Entering this year’s fall camp, Schooler was expected to be a strong and much-needed leader in Oregon’s receiving corps. The squad, which was often considered one of the team’s weakest links last season, was poised to make a stronger statement this season. With several experienced returners, a new position coach in JovonBouknight, the addition of several talented freshmen and Penn State graduate transfer, Juwaan Johnson, Oregon’s passing game was one of this season’s biggest and most optimistic storylines. Unfortunately, much of that optimism has again been replaced with some pesky question marks after several receivers, including Schooler, were injured during fall camp.
Just a couple of days into camp, news broke that Schooler had suffered a foot injury that would likely keep him sidelined for at least 6 weeks. Just like that, a pair of quarterback Justin Herbert’s surest hands in space would be missing the at least the first couple of games of the season, including a tough road game against Auburn. As we all know now, missing Schooler, among others, proved costly for the Oregon offense.
Back to toughness.
As luck would have it, I spoke with Schooler just a couple of days prior to his injury about a recent trip he took to Jamaica. Among the many lessons he learned during the trip, it was the toughness displayed by a small-framed Jamaican man leveling cement that may have come at just the right time, in light of the circumstances, and reemphasized exactly what Cristobal has tried to instill on this Oregon team.
Again, sometimes lessons like these come in the most unexpected ways.
This summer, Schooler, along with several other Oregon athletes, went on a service trip to a remote part of Jamaica through a partnership with the University of Oregon and Courts for Kids.
“Being immersed in the community was life-changing. Just how nice these people were to strangers they had never met was just so cool,” A bright-eyed Schooler shared.
One of the first things that struck Schooler was just how content people were with the little they had. He recalled watching a group of kids at the school happily playing with a plastic cup and rocks.
“Here you don’t see kids doing that. They’re mad if they don’t have the latest nerf gun or something like that,” Schooler said. “Seeing how happy they are with just so little was just awesome.”
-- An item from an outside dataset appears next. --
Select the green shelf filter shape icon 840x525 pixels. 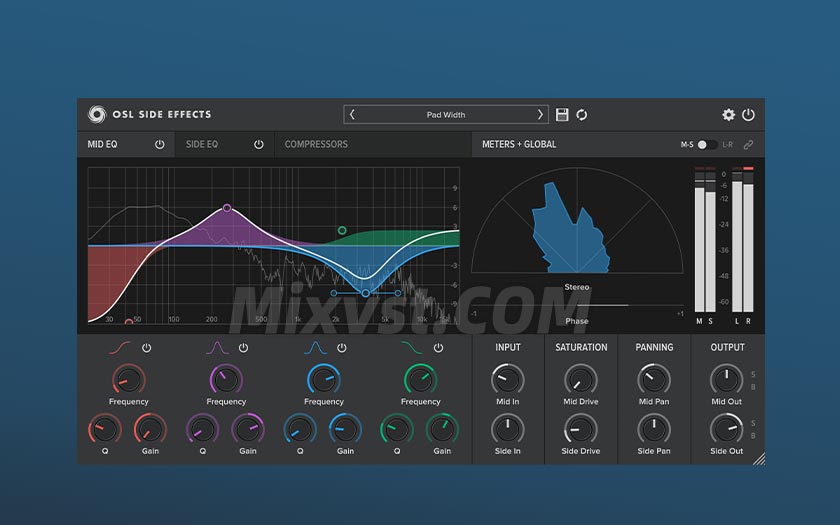pos(412,348)
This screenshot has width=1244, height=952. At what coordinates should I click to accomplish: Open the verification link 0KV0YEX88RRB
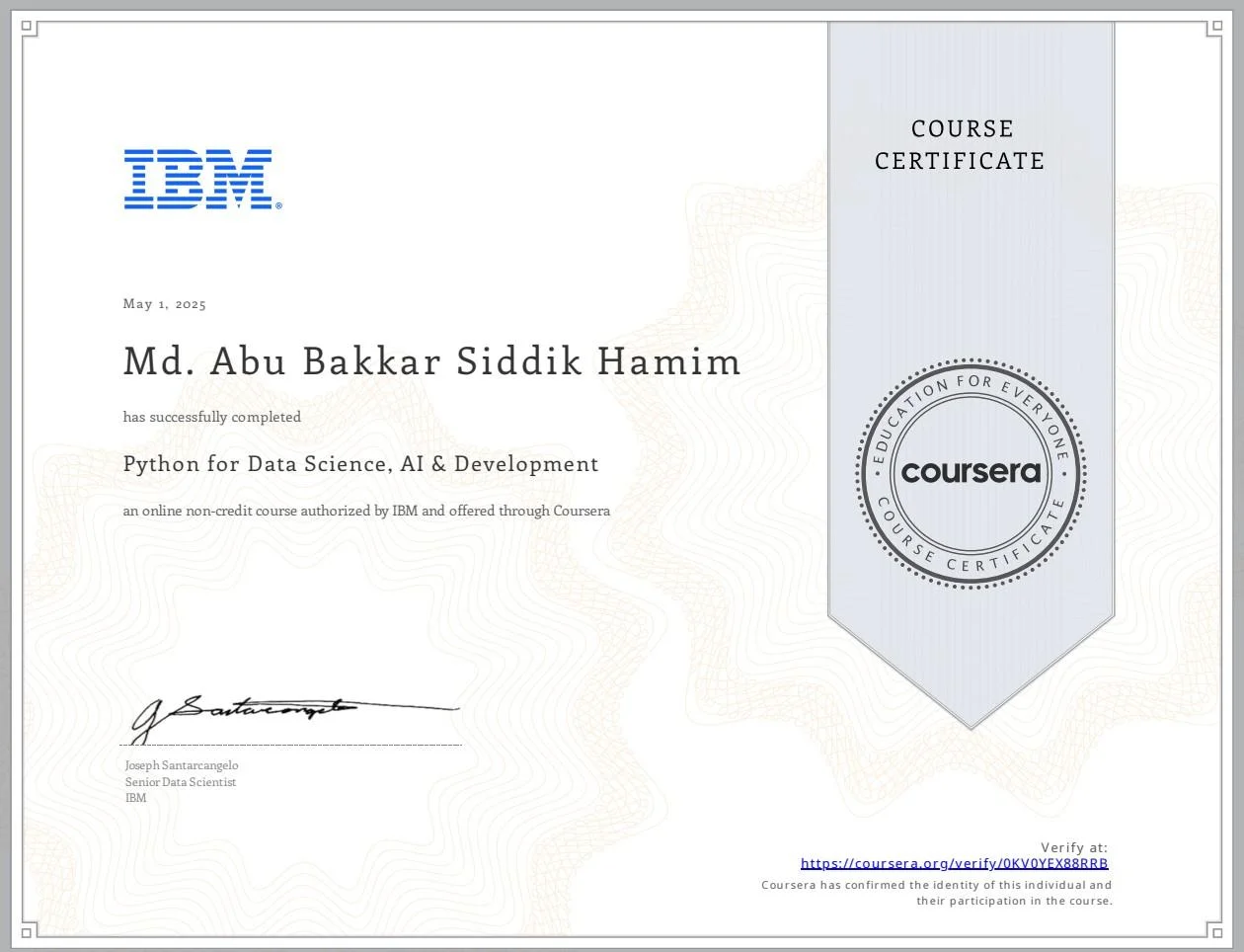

While the group was there they were charged with helping the community, kids and adults alike, build a basketball ball court, which proved to be no easy task, especially in the hot, humid, mountainous climate.
“They’re probably one of the most hard working people I’ve been around,”Schooler said as he recalled watching the Jamaican men and women work tirelessly, sweating in the hot sun and taking very few, if any breaks.
“There were times when my back was killing me, but then I saw this Jamaican man bent over all day long smoothing out the cement and then not complaining at all,” Schooler said.
“So I was like, ‘if he can do it, then I can do it.’ When the going gets tough, don’t start complaining.”
As I chatted with Schooler, it was easy to see how moved he was by the experience and just how he hoped to apply what he learned to his life both on and off the field. What I don’t think he expected was how quickly those lessons would need to be applied and the circumstances for which they’d be needed.
In the days following his injury, I watched for signs of application.
They weren’t hard to find.
Within a day or two of having surgery, Schooler could be seen riding a stationary bike on the sidelines and his social media profile has been nothing but positive. Only he knows for sure, but something tells me a hard working Jamaican man smoothing cement under the hot sun isn’t far from his mind.
Perhaps the added motivation will mean Schooler will spend less time on the sideline. Who knows? For now, Oregon Football and its fans can only hope.